Entertainment

Sam Neill died from pneumonia, “Jurassic Park” star’s agent says


Sam Neill, star of “Jurassic Park,” “The Piano,” and other acclaimed films, died from pneumonia this week, his agent told The Associated Press. Neill was 78.

The actor’s death in Sydney, Australia, was announced Monday by his family. He will be honored at a private memorial service, which is set to take place at a later date at his New Zealand farm, Neill’s agent, Philip Grenz, told AP.

Grenz said he was providing more information after speaking with Neill’s family and following news reports “which contain inaccuracies and outright falsehoods.” 

“Sam passed away from pneumonia,” Grenz said. “Prior to becoming sick, Sam had valiantly fought and beaten lymphoma through a new treatment called CAR-T therapy.”

Neill shared his diagnosis with a rare form of non-Hodgkin lymphoma, called angioimmunoblastic T-cell lymphoma, in 2023, and said he was in remission in April.

In the family’s announcement Monday, they said Neill “remained cancer free” when he died. While they didn’t initially disclose a cause of death, the announcement described it as “sudden and unexpected.”

Sam Neill

Sam Neill at the premiere of “Apples Never Fall” on March 12, 2024, in Los Angeles.
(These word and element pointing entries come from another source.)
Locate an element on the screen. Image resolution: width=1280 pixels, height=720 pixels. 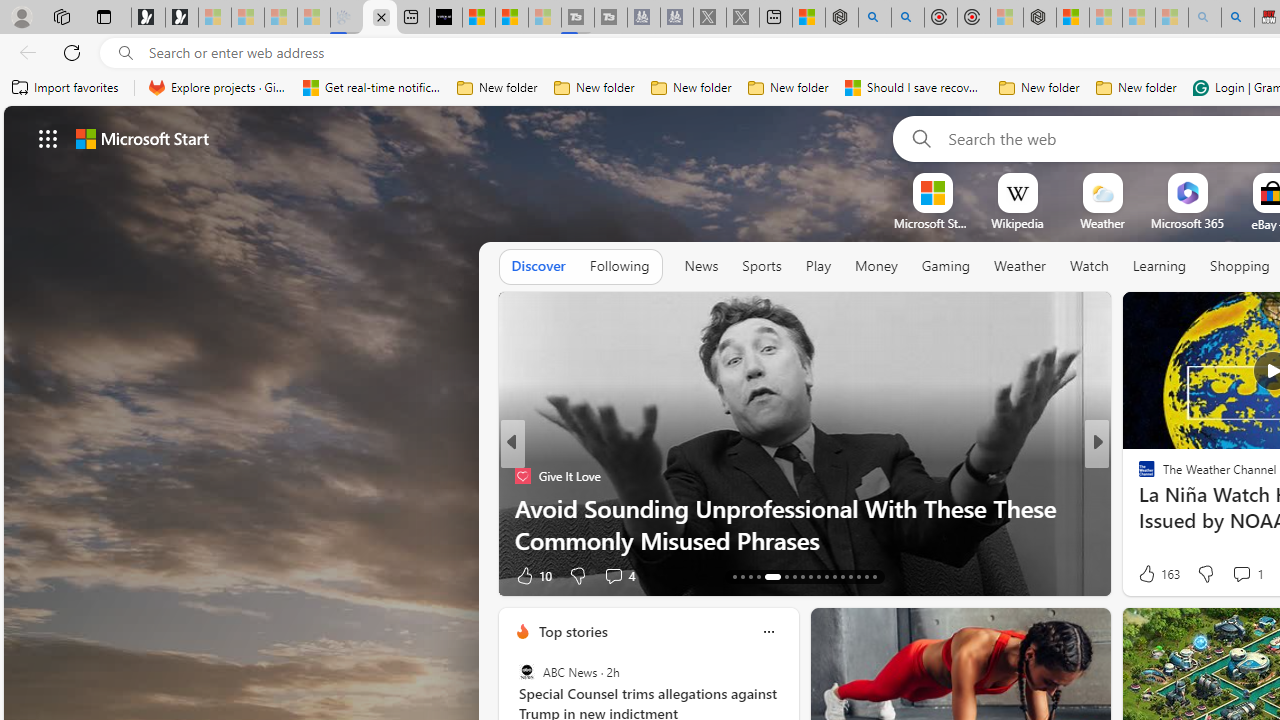
'AutomationID: tab-52' is located at coordinates (865, 577).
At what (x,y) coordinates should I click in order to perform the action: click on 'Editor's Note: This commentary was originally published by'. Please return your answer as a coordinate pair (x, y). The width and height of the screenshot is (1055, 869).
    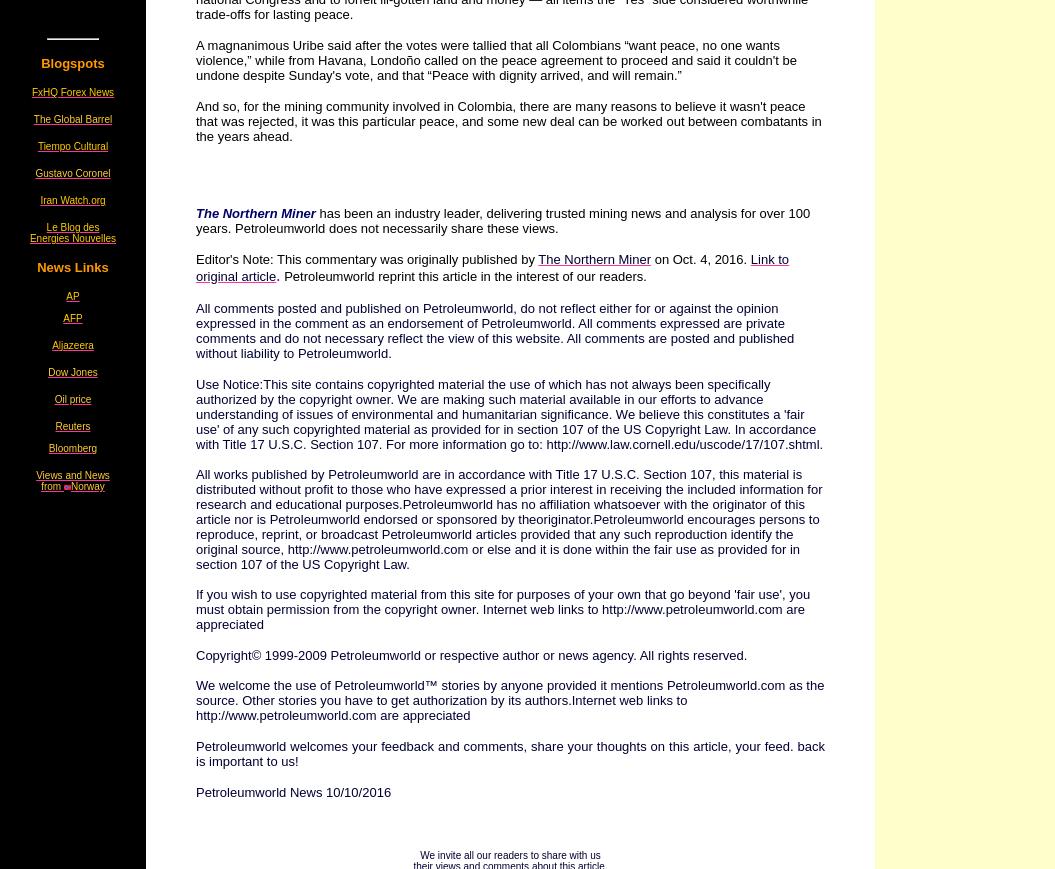
    Looking at the image, I should click on (367, 258).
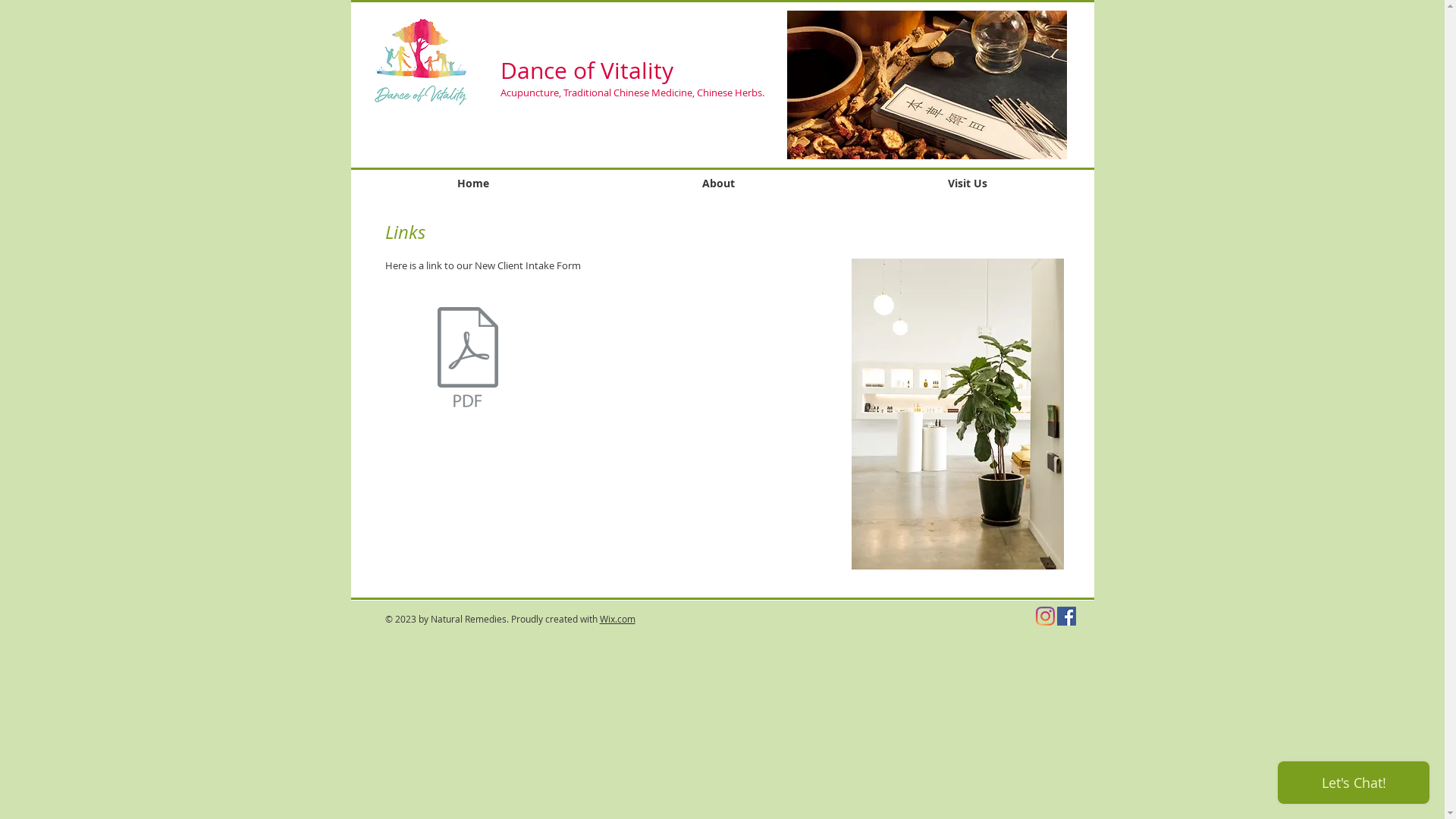  I want to click on 'Dance of Vitality', so click(585, 70).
Photo by Richard Shotwell/Invision/AP, File


Neill’s agent said that he had filmed four projects “back-to-back” during the past year that are due to be released in the coming months.

“As Sam was an intensely private man who loathed a fuss, his family will honor him with a private family memorial at his farm in New Zealand at a still-undetermined later date,” Grenz said.

His agent’s statement followed days of tributes to Neill from film industry colleagues who remembered him as a kind, witty and curious man.

“You are so loved and will be sorely missed by us all,” director Taika Waititi, who directed Neill in 2016’s “Hunt for the Wilderpeople” — one of Neill’s best-loved films in New Zealand — wrote on Instagram on Wednesday.

“Love you and see you soon, sweet Nigel,” Waititi wrote, referring to Neill’s birth name, which he told interviewers he had changed to Sam at school because there were too many Nigels in his class.

“Sam was exceptionally collaborative,” said Steven Spielberg, who helmed the first “Jurassic Park” movie, in which Neill played paleontologist Alan Grant.

“I adored making all the Jurassic movies with him,” Spielberg said in a statement. “Along with Laura Dern and Jeff Goldblum, we will always have our Jurassic family and Sam will never be forgotten by us or his many millions of fans around the world.”

Neill was one of a host of actors and directors who achieved international fame after an explosion of Australian films that began in the late 1970s. In New Zealand, he has been mourned as a friendly, unassuming person who shunned celebrity and contributed to causes and community projects near his home, according to local news outlets.

Neill was also a vintner and under his Two Paddocks brand, he produced pinot noir and riesling wines from his winery in the Central Otago region of New Zealand’s South Island.

He is survived by his four children and eight grandchildren.